On a rattling night for an international comeback, the star gymnast held her nerve and anchored the American team to a seventh consecutive world title.

Louise Radnofsky( with inputs from The Wall Street Journal)
Published5 Oct 2023, 10:51 PM IST
Simone Biles led the U.S. women’s team to victory at the world gymnastics championships.
Simone Biles led the U.S. women’s team to victory at the world gymnastics championships.

ANTWERP, Belgium—Simone Biles faced her biggest test yet in her unprecedented sporting comeback—and, just like old times, ensured another record victory for the U.S. women’s gymnastics team.

Biles returned here to international team competition for the first time since her mid-event withdrawal from the Olympic team final. But as the U.S. women briefly teetered on Wednesday evening in the world gymnastics championships, she held her nerve to anchor a seventh consecutive title for them.

Biles was back on top of the podium, along with Skye Blakely, Shilese Jones, Joscelyn Roberson and Leanne Wong. It was a universe removed from the chaotic hours during the team competition at the 2021 Tokyo Olympics when her career took a dramatic and unexpected turn. That’s when Biles was overtaken by disorientation—amid an extraordinary array of external pressures—and after a terrifying vault said she couldn’t continue to compete safely or well.

This time, Biles was rock solid as her team suffered a series of rattling moments.

Roberson, Biles’s 17-year-old training mate in Texas, injured herself during the warm up of her vault.

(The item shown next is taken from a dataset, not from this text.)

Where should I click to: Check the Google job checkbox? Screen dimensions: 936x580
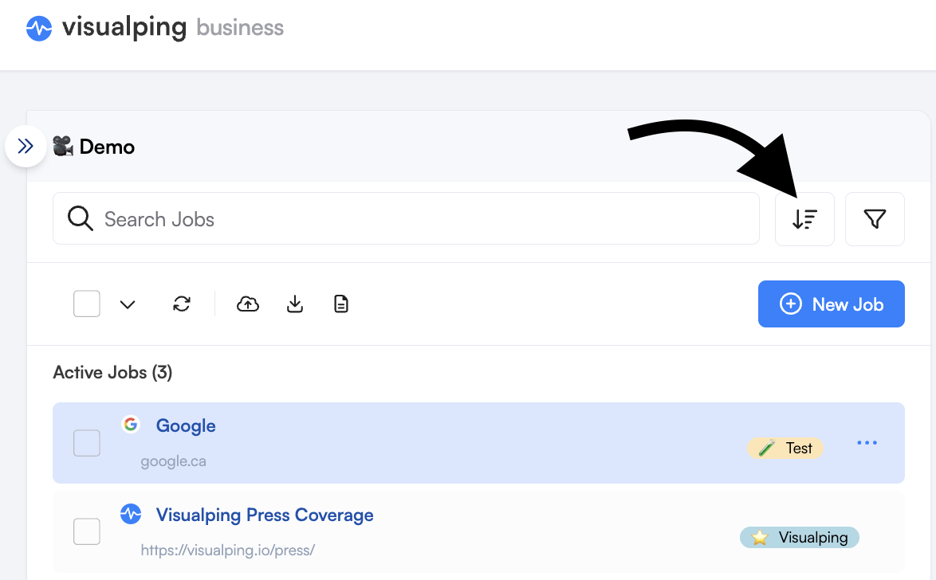click(x=87, y=443)

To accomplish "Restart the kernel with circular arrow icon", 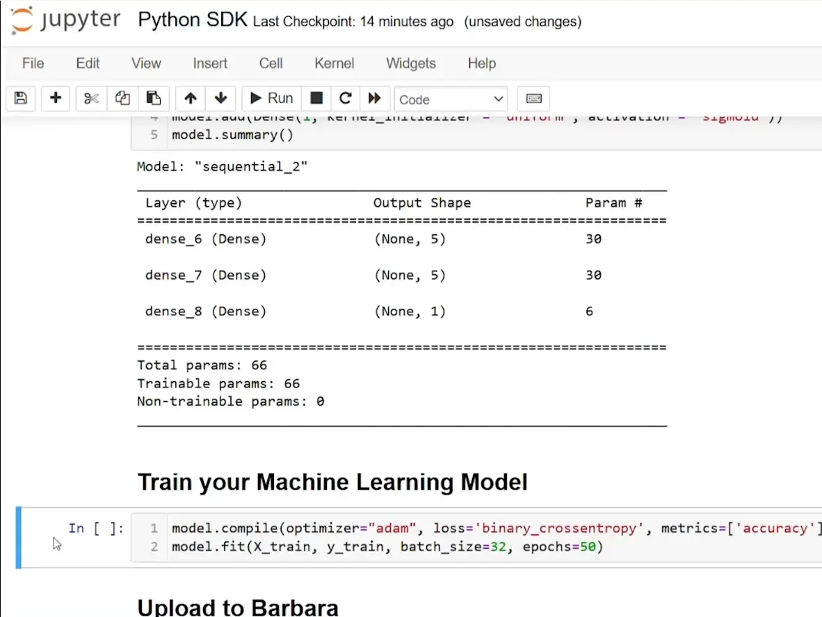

Landing short and visibly in pain, Roberson was carried onto the sidelines by their shared coach, Laurent Landi, who then rapidly signaled judges to indicate a last-minute substitution of Wong into the U.S. lineup on vault, and later the floor exercise.

The U.S. lost two potentially high difficulty scores for Roberson, who spent the rest of the event bandaged and watching. She said after the competition that she had no immediate prognosis but had felt her ankle pop.

Wong aced her vault, settling some of the tension. But she later fell from the balance beam—and her resulting score of 11.7 looked as if it could wipe out the U.S. lead. Jones then turned in a solid performance on the beam, gymnastics’ most nerve-racking event, but there was a long and anxious wait for her score. Biles’s other coach, Cecile Landi, could see that her gymnast up next was stressed and doubting herself, even through the opening moments of her beam routine.

In the end, it was all shored up by Biles, who closed out the competition in the floor exercise, as an arena announcer egged on the crowd. The gymnast who in years past would often fly out of bounds on the floor went on to complete four tumbling passes with her feet increasingly looking as if they were superglued to the mat on landing. Her routine earned the single highest score of the night.

“We still pulled it out,” said Biles of the win. She added that she is keenly aware of just how many people on social media have a strong opinion on her abilities after what happened at the Tokyo Olympics.

“You should see my Twitter,” she said dryly. “It doesn’t look pretty for me out there…When you’re at the top, everybody wants you to fail and I’m sure after this, the girls will get some of that hate too, and see if we can repeat, and repeat, and repeat. I’m just excited that everybody is so headstrong and keeps pushing forward.”

Biles’s reappearance on the global scene comes weeks after she launched herself in a string of domestic events: a low-key season opening, the U.S. championships, and the world team trials, finishing first in the all-around each time.

Now she’s in the same Belgian arena where, a decade ago, she was first crowned world all-around champion as a 16-year-old in braces.

After the team event, she’s hit the halfway mark in what is shaping up to be a personal gymnastics marathon. Behind her are four routines in the qualification round, and four in the team final. Ahead are four more rotations in the individual all-around final on Friday, and all four individual event finals—for which she has also qualified—on Saturday and Sunday.

The events of Tokyo ended any habit of taking Simone Biles’s dominance for granted. In Antwerp the second time around, though, she made clear that she should never, ever be counted out.